## [WHAT IS ASKED]
Copy the rows from the line containing "Click the Input Query text field" down through the line containing "pyautogui.click(x=316, y=11)", changing "screenshot" to "screen capture" and keeping everything else the same. Leave the pictures out of your answer.

------

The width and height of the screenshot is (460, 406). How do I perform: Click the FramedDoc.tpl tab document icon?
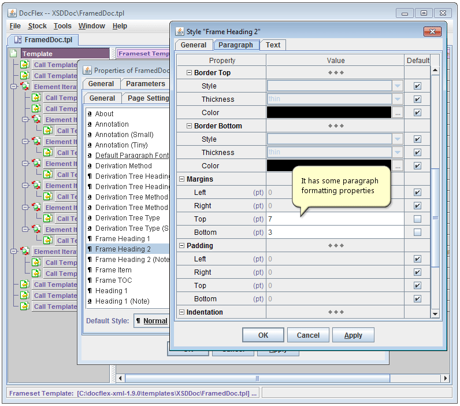[x=18, y=40]
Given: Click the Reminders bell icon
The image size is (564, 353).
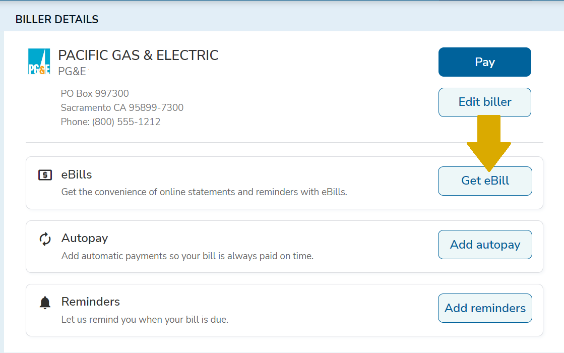Looking at the screenshot, I should 45,301.
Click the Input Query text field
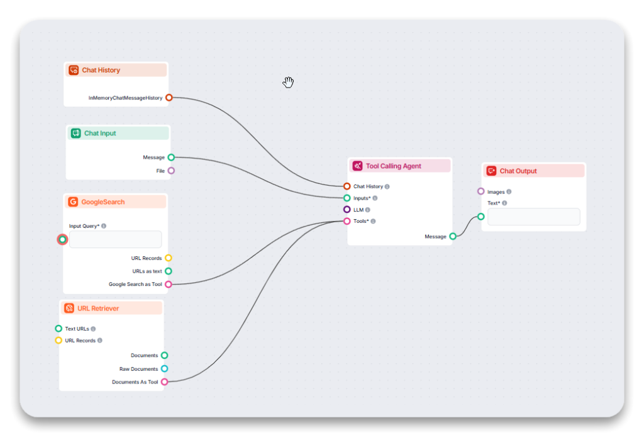 point(116,239)
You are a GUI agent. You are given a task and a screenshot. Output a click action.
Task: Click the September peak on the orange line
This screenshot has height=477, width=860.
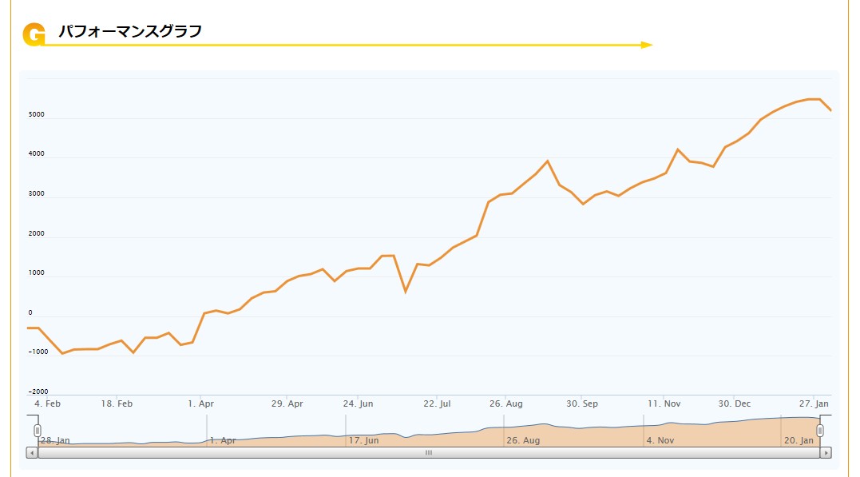547,161
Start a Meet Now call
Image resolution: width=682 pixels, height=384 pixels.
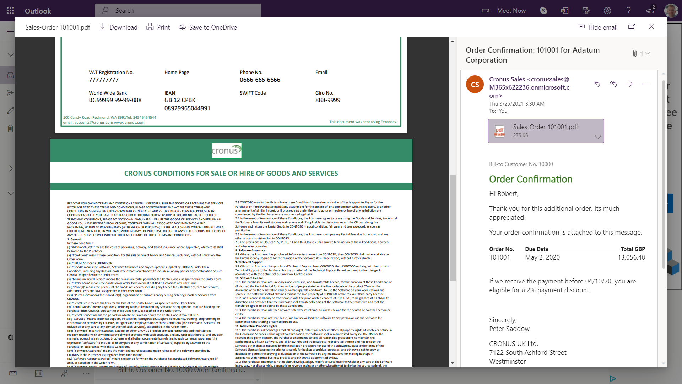click(504, 11)
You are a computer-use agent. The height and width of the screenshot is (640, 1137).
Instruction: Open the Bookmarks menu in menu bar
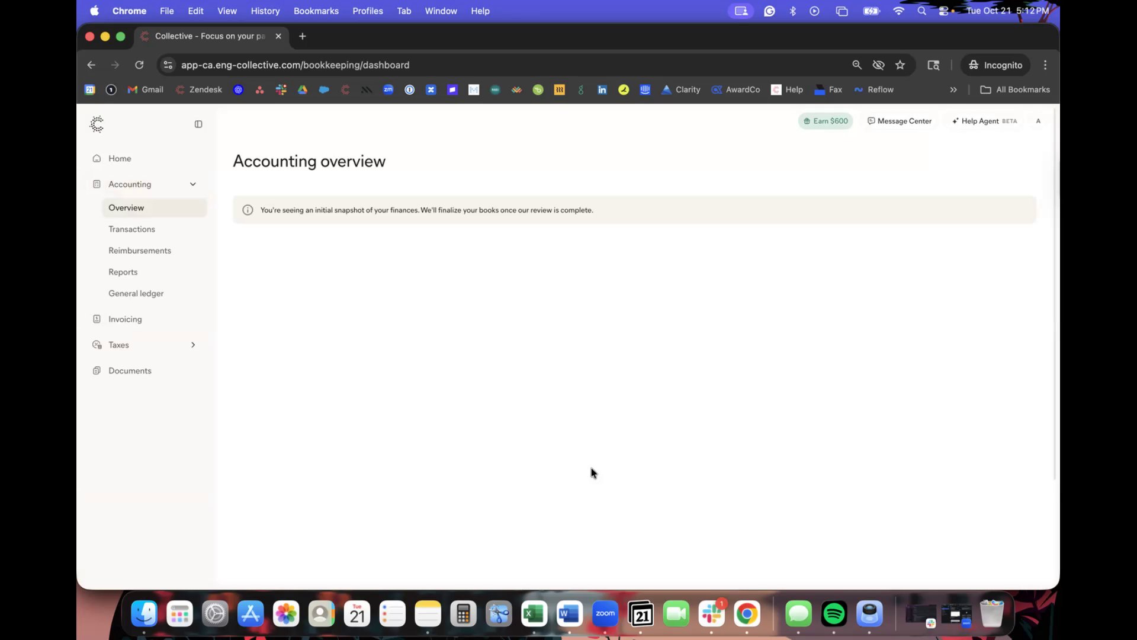pyautogui.click(x=316, y=11)
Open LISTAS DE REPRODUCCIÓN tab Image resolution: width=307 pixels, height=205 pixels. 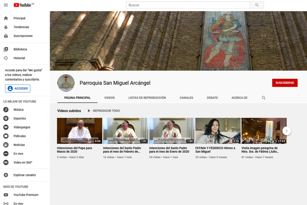coord(147,98)
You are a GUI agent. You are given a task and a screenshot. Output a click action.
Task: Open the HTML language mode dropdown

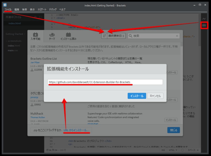[173, 150]
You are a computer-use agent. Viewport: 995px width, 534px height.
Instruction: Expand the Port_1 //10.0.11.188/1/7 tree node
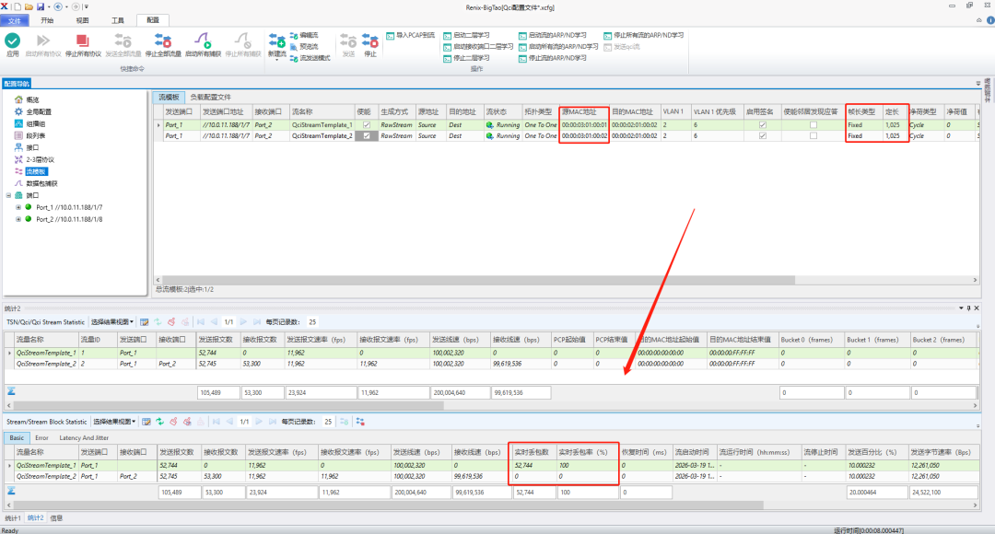click(18, 207)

------

## [OUTPUT OF THE TASK]
Click the Input Query text field
 point(116,239)
You are a GUI agent. You are given a task and a screen capture. Output a click action.
Task: Click the September peak on the orange line
This screen capture has height=477, width=860.
547,161
Start a Meet Now call
Image resolution: width=682 pixels, height=384 pixels.
click(504, 11)
You are a computer-use agent. The height and width of the screen capture is (640, 1137).
Instruction: Open the Bookmarks menu in menu bar
pyautogui.click(x=316, y=11)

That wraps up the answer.